Please go through the records below and return every line holding the word "each".

▬▬▬▬▬▬▬▬▬▬

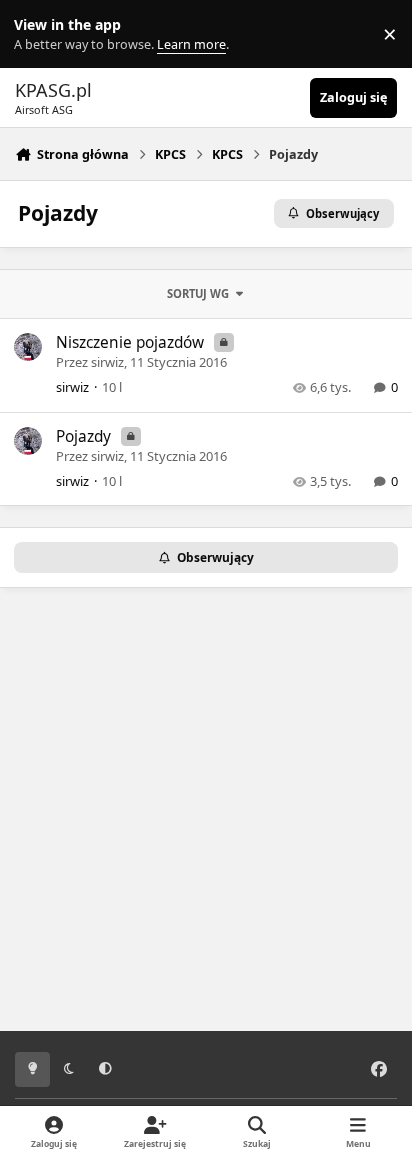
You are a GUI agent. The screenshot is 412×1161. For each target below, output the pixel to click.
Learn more (38, 34)
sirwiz (107, 362)
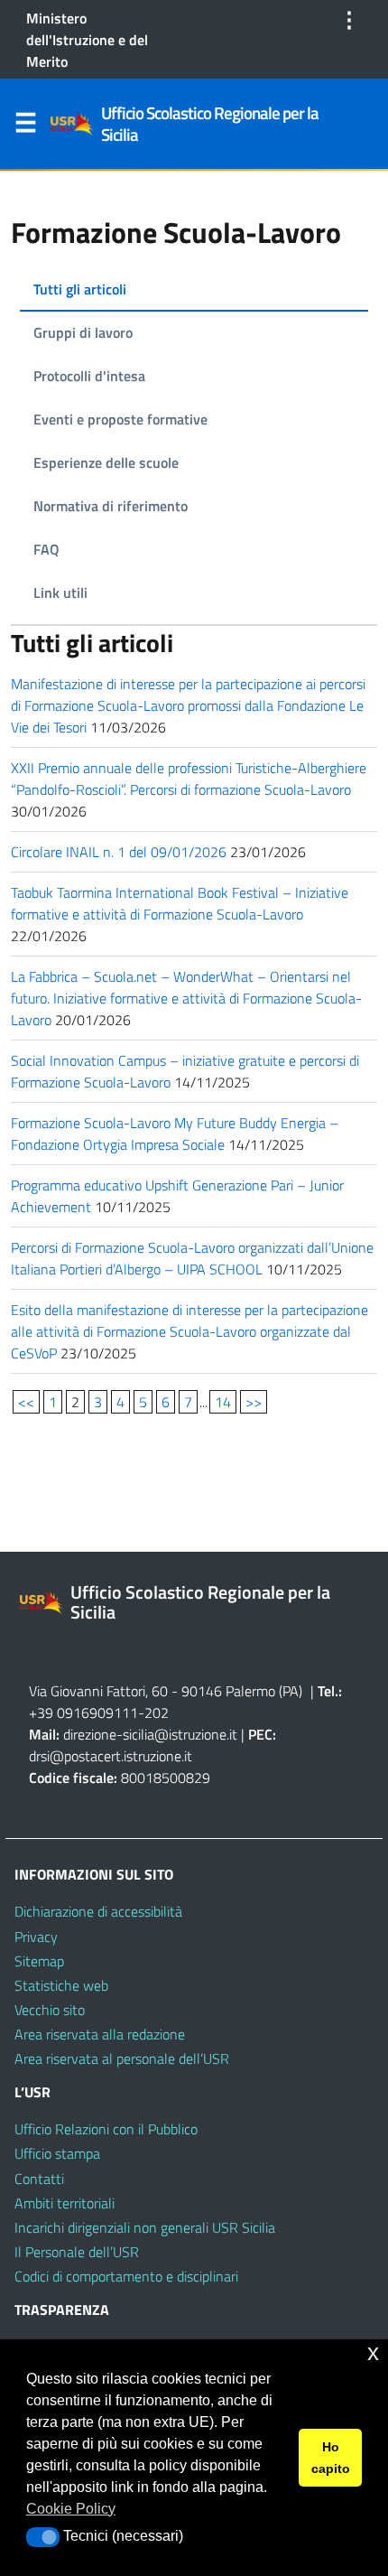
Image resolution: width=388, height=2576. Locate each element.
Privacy (36, 1936)
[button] (43, 2537)
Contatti (39, 2178)
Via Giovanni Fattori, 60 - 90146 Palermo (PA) (165, 1691)
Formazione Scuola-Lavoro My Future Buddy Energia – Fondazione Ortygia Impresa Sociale (174, 1133)
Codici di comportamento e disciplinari (126, 2276)
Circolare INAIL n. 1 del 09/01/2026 (118, 852)
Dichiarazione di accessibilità (98, 1911)
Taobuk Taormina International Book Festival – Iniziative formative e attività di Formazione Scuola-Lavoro (179, 903)
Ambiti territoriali (64, 2203)
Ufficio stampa (57, 2153)
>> (253, 1402)
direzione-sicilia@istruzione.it (150, 1734)
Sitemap (39, 1961)
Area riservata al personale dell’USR (121, 2058)
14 (223, 1402)
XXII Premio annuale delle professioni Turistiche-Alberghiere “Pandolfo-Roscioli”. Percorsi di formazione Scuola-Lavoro (188, 778)
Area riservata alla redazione (99, 2034)
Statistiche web (61, 1985)
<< (26, 1402)
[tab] (194, 290)
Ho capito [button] (330, 2458)
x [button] (373, 2352)
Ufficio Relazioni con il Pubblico (106, 2129)
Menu (25, 126)
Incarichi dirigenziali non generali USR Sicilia (144, 2227)
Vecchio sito (49, 2010)
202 (156, 1712)
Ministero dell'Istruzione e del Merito (87, 39)
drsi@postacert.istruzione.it (110, 1756)
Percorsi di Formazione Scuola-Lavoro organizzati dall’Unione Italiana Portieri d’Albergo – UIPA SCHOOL (192, 1258)
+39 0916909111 (83, 1712)
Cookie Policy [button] (70, 2508)
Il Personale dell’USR (76, 2252)
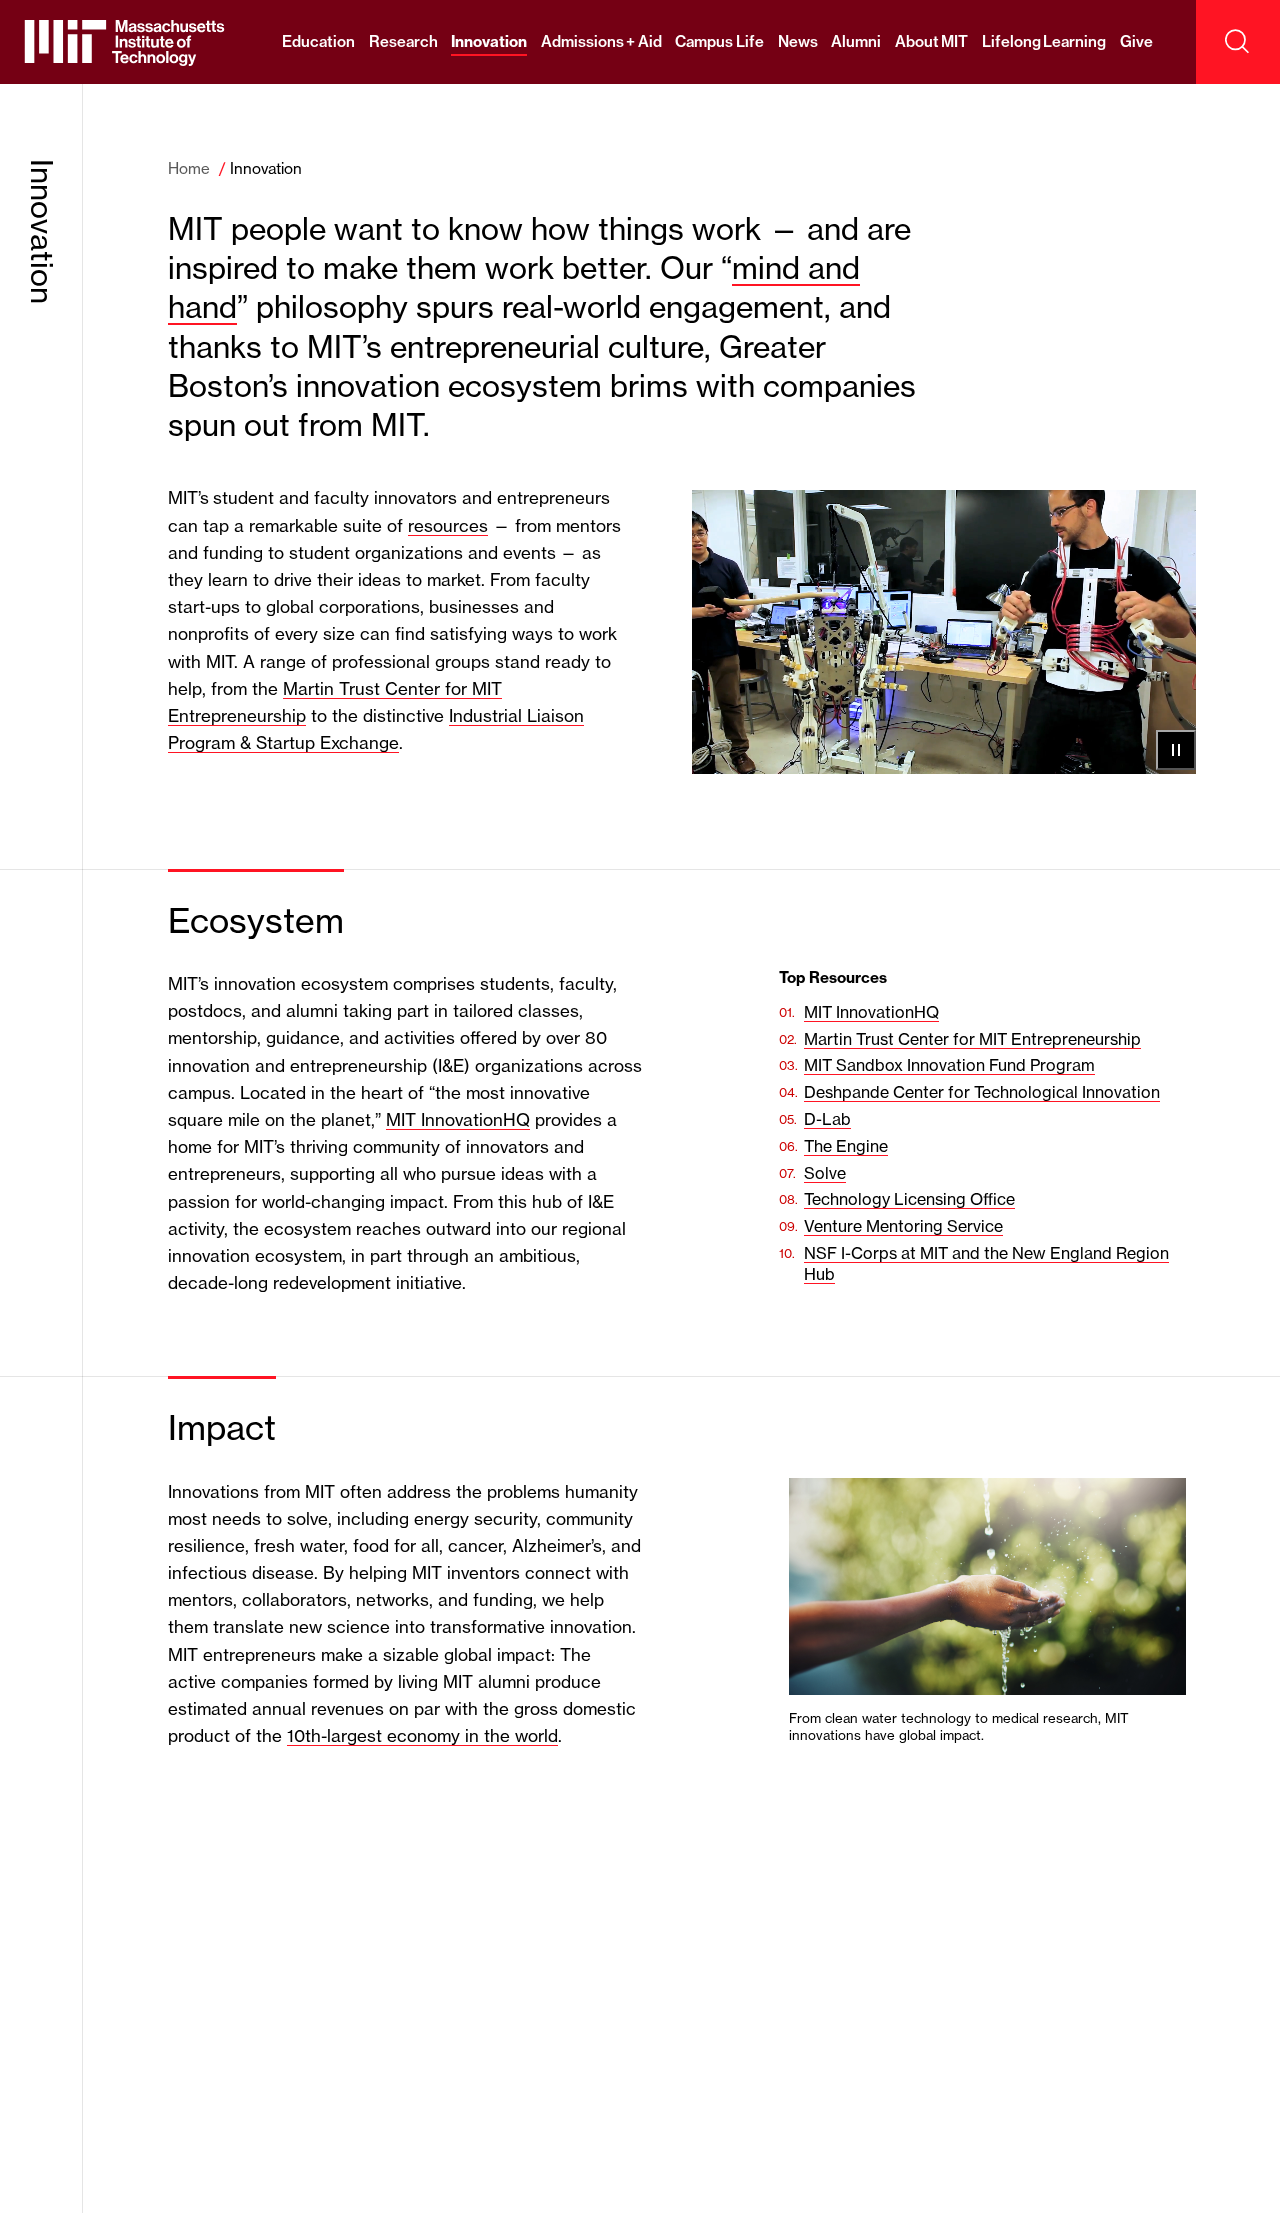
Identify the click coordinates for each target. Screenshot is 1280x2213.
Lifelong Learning (1044, 41)
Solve (825, 1173)
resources (448, 525)
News (798, 41)
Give (1136, 41)
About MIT (932, 41)
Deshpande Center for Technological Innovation (982, 1092)
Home (189, 168)
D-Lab (827, 1119)
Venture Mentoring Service (903, 1226)
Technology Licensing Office (909, 1199)
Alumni (856, 41)
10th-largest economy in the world (422, 1735)
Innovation (489, 41)
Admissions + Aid (601, 41)
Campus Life (719, 41)
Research (403, 41)
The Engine (846, 1146)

▬▬▬▬▬▬▬▬▬▬

→ Exercise result
You are a GUI agent. The screenshot is 412×1161. For each target below, output the pixel to click.
Image resolution: width=388, height=2576. Locate each element.
Identify the click coordinates for each target. Screenshot is 1280x2213.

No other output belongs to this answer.